The Day Of The Spark

Saturday will be the Day of the Spark, the 12th Day of Action and end of the Winter Interval Season. 

The subject of this Ultimate Thursday’s posting will be “The Spark” itself: a story of inspiration for those who seek justice and truth in matters where politics and religion are already inextricably intertwined.

On this day, twenty-five years before the American Revolution, a Unitarian minister named Jonathan Mayhew delivered a sermon with the rather cumbersome title A Discourse Concerning Unlimited Submission and Non-Resistance to the Higher Powers.

The phrase “submission to higher powers” is a reference to Saint Paul’s Letter to the Romans — a key text used by those who supported the Divine Right of Kings — which contains the language: “Let every soul be subject unto the higher powers, for there is no power but of God: the powers that be are ordained of God.”

Mayhew used rational exegesis to demonstrate that this text could not morally bind subjects of an immoral king to unlimited submission.

Mayhew’s sermon was called the “spark that ignited the American Revolution” by John Adams, himself named the “ablest advocate and champion” of American independence by Thomas Jefferson.  Of course, Adams might be excused his enthusiasm for Mayhew as a fellow Unitarian Christian, but the influence of this one clergyman is undeniable.

Mayhew is also credited with the sermon that started the Stamp Act Riots, and for popularizing the talking point “No Taxation Without Representation,” perhaps America’s first soundbite which now appears on the license plates of residents of our nation’s capital.

The sermon was even more cumbersomely subtitled With some Reflections on the Resistance made to King Charles I, And on the Anniversary of his Death, In which the Mysterious Doctrine of that Prince’s Saintship and Martyrdom is Unriddled, in reference to the 100-year anniversary of the execution of King Charles. 

Many monarchists in Mayhew’s day were hailing Charles as a saint, and calling his execution “martyrdom.”  Mayhew’s refutation of this, and of the Divine Right of Kings in general, was a run-away best-seller when published, both in America and Great Britain.

Before Mayhew, foes of the Divine Right of Kings made academic and philosophical arguments against it.  However, the doctrine was not propped up by academic and philosophical arguments, and thus their assaults resulted in (to use artillery lingo) no effect.

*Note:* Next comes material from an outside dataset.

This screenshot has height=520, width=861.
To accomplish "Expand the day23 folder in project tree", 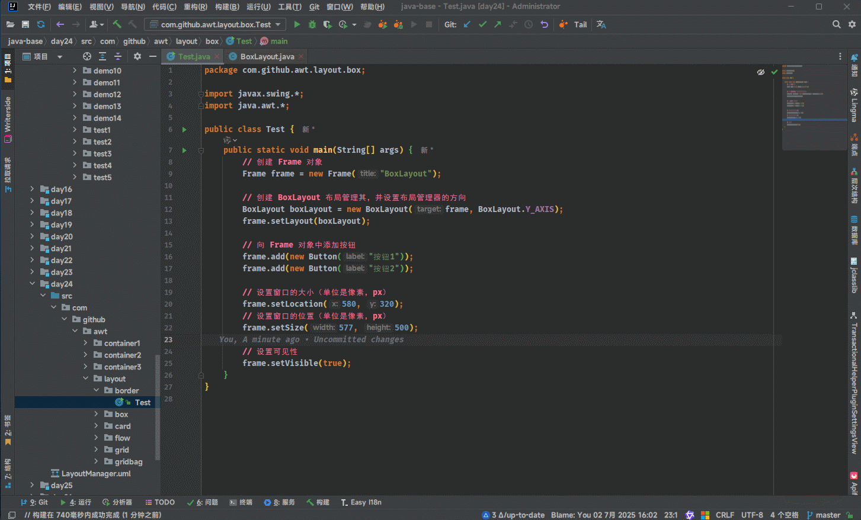I will point(32,272).
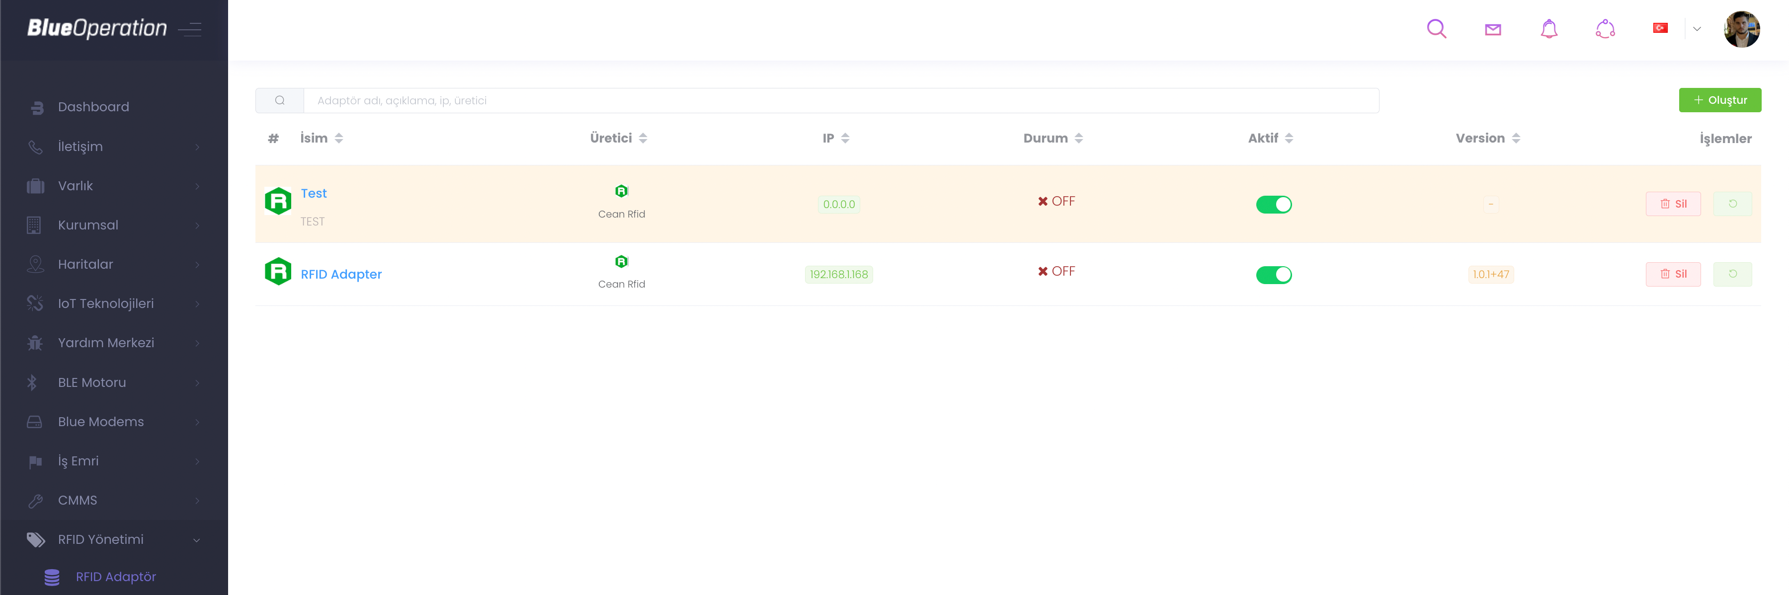Image resolution: width=1789 pixels, height=595 pixels.
Task: Click refresh icon for Test adapter row
Action: pyautogui.click(x=1732, y=204)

Essentially, the intellectual detractors of this tyrannical theory of government were talking past the bulk of the argument and, despite their claims to rationalism, failing to understand the psychology and sociology of rhetoric.

Mayhew’s surgical strike against the scriptural arguments used to insulate immoral government, however, resulted in a political bull’s eye.  He didn’t sidestep or denigrate the source of the argument; he analyzed it respectfully and found a different and deeper answer than the superficial exegesis used to prop up systemic oppression.

It is a lesson from the 18th Century that those who seek justice, truth, and freedom in the 21st Century would do well to heed.